Another program in development is building bathrooms and showers in schools, complete with running water in areas where even the homes don’t have running water.
This sanitation project will help prevent communicable and waterborne diseases such as diarrhea and hepatitis A.
 “We have good momentum going with our hepatitis work in Mongolia, and we are currently looking into opportunities to involve volunteers again,” Potts says. “We were started by and have been sustained by volunteers. I would like to connect back to volunteer trips.”
Hasenbank says he is amazed by how Potts has enhanced and expanded the original mission of FIRE over time, but she doesn’t take credit for herself.

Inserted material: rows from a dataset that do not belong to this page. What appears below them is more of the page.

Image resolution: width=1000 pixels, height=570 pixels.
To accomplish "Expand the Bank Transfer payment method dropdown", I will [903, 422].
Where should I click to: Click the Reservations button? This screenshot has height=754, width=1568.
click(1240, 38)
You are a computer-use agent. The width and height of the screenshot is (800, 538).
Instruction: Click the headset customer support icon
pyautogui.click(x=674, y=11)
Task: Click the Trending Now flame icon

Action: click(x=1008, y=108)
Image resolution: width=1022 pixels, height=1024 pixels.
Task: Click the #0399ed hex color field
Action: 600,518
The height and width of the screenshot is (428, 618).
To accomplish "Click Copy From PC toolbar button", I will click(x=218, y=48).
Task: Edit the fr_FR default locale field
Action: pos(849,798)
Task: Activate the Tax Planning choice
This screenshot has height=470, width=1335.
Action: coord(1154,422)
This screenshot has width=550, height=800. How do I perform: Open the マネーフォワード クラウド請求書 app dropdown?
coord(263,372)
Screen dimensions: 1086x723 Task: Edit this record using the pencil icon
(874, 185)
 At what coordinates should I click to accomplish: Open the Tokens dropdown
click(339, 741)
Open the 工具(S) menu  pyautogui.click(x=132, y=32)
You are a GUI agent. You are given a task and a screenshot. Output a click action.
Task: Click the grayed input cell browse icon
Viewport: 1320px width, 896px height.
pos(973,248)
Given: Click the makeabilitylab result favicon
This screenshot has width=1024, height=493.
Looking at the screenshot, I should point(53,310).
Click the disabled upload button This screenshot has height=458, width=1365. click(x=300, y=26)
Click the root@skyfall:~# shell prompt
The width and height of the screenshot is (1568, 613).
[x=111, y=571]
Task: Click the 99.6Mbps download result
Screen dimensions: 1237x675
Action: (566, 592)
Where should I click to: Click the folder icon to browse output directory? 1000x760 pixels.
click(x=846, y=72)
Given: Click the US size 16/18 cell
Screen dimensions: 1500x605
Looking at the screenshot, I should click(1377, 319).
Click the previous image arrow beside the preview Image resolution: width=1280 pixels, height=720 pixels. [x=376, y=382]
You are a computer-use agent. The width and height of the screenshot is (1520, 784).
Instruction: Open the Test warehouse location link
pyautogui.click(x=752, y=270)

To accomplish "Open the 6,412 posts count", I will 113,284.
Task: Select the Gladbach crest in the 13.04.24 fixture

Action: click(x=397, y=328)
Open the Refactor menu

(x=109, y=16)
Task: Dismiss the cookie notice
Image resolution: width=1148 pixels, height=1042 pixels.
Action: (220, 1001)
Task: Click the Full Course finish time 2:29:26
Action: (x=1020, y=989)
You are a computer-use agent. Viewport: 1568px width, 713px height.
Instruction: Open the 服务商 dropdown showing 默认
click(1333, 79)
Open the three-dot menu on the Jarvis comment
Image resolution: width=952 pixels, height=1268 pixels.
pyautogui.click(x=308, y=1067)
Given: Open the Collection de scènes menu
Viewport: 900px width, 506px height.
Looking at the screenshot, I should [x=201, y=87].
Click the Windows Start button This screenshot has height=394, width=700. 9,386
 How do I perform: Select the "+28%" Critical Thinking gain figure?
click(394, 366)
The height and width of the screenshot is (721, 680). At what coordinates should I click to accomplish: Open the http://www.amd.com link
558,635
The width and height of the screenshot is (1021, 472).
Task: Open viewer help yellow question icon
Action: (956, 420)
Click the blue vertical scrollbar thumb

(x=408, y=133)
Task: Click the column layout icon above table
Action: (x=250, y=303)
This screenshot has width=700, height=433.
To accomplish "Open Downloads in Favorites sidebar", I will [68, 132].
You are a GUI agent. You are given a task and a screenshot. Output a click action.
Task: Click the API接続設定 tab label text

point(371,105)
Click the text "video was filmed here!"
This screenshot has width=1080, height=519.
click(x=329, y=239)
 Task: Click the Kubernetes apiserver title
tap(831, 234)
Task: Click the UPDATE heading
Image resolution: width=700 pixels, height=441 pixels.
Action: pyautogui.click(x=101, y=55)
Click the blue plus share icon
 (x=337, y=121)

“There have been many pivotal people along the way that we owe a tremendous amount; I could never name them all,” she says.
Today FIRE receives a great deal of its funding from within Mongolia. While grants cover all program expenses, most grants do not allow for administrative expenses, such as salaries or rent.
“We are still very dependent on individual donors,” Potts says. “Right now we are trying to raise $10,000, which will be matched 50 percent by one of our donors in honor of our 15th year. This will help keep our projects in motion until the end of the year, when new grant funding will kick in.”